The statistic shows the GDP of the United Kingdom between 2003 and 2013. In 2012, GDP of the United Kingdom was at around 2.4 trillion US dollars.
Private-sector-led economic recovery
GDP is counted among the primary indicators that are used to gauge the state of health of a national economy. GDP is the total value of all completed goods and services that have been produced within a country in a given period of time, usually a year. GDP figures allow us to gain a broader understanding of a country’s economy in a clear way. Real GDP, in a similar way, is also a rather useful indicator; this is a measurement that takes prices changes (inflation and deflation) into account, thereby acting as a key indicator for economic growth.

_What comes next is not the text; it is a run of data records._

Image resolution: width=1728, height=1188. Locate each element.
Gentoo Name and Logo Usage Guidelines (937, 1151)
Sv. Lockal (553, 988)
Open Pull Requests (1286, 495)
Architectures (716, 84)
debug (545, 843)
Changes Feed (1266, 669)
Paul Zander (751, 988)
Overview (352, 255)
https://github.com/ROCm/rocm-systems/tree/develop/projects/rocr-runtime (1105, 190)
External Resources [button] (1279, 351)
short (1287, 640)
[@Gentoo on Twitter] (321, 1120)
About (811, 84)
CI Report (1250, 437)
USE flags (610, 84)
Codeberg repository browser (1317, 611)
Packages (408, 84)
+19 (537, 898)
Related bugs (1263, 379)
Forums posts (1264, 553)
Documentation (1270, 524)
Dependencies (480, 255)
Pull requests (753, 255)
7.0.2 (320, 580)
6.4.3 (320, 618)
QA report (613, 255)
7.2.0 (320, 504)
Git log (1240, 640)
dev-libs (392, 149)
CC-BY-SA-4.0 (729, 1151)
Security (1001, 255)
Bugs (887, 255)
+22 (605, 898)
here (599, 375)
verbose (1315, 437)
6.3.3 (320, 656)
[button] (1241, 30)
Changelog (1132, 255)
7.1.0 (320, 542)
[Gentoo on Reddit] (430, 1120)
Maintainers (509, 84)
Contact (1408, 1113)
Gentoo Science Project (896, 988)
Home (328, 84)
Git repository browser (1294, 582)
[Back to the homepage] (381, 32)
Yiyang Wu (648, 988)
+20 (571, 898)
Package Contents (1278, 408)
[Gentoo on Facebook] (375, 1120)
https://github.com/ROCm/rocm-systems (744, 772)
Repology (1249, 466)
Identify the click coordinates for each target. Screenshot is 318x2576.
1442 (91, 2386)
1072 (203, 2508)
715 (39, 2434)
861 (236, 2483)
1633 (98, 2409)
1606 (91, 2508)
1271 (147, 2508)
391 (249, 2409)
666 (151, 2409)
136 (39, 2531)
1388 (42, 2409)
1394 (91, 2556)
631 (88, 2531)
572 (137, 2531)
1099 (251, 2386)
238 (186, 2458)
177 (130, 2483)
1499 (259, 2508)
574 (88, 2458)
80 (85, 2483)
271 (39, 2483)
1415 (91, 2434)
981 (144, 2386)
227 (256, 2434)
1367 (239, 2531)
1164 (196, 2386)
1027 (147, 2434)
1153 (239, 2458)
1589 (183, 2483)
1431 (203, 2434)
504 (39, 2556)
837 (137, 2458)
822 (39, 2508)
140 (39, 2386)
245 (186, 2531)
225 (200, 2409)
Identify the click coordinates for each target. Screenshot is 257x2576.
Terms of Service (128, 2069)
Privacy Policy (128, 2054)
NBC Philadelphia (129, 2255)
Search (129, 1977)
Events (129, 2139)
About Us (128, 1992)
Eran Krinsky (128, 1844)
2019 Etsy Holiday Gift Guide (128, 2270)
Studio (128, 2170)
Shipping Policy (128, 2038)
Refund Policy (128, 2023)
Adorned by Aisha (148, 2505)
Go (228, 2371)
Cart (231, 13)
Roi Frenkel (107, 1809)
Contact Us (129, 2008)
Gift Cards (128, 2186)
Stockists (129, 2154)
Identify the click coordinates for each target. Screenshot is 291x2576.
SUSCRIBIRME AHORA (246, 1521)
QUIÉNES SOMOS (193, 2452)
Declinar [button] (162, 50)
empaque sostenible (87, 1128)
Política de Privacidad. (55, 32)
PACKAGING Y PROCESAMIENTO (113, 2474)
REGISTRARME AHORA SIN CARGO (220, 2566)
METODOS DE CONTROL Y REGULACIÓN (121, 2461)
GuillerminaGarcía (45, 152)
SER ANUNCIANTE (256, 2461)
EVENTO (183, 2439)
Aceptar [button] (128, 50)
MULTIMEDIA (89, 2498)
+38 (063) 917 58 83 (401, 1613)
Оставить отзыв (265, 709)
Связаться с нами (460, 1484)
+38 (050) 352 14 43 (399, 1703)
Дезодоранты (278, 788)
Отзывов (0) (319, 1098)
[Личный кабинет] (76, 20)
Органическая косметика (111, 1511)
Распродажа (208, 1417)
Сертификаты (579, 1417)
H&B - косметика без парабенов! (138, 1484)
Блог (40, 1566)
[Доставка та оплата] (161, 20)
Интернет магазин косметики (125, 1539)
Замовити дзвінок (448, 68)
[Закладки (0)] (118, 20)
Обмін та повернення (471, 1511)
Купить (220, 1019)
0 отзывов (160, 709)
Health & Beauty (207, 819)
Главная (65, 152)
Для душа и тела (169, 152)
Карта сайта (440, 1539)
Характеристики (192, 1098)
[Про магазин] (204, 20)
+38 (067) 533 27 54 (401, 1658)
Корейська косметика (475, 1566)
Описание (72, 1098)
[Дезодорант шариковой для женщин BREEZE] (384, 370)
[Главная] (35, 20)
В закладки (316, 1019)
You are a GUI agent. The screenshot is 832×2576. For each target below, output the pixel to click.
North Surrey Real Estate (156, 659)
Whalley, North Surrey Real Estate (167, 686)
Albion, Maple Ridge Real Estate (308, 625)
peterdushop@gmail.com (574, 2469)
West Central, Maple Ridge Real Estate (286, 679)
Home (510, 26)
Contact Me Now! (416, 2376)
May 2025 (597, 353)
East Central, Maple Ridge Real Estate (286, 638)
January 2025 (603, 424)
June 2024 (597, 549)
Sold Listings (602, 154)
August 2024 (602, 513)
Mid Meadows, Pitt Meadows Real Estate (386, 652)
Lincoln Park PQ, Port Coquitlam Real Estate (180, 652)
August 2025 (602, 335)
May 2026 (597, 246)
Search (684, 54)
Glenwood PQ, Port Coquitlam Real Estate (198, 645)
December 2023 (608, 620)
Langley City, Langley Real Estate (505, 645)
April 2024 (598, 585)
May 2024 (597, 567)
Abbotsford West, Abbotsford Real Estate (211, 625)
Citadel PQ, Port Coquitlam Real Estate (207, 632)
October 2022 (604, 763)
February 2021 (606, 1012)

The gross domestic product of the United Kingdom is beginning to show signs of recovery since seeing a sharp decline in the wake of the financial crisis. The falling rate of unemployment in the United Kingdom is also giving positive signals that the worst could be over for the country. However, some concerns have arisen about what forms of employment are being represented, how stable the jobs are, and whether or not they are simply being cited by officials in government as validation for reforms that are criticized by opponents as being ‘ideologically motivated’. Whatever the political motivation, the coalition government’s efforts to let the private sector lead the economic recovery through increasing employment in the UK in the private sector appear, for now at least, to be working.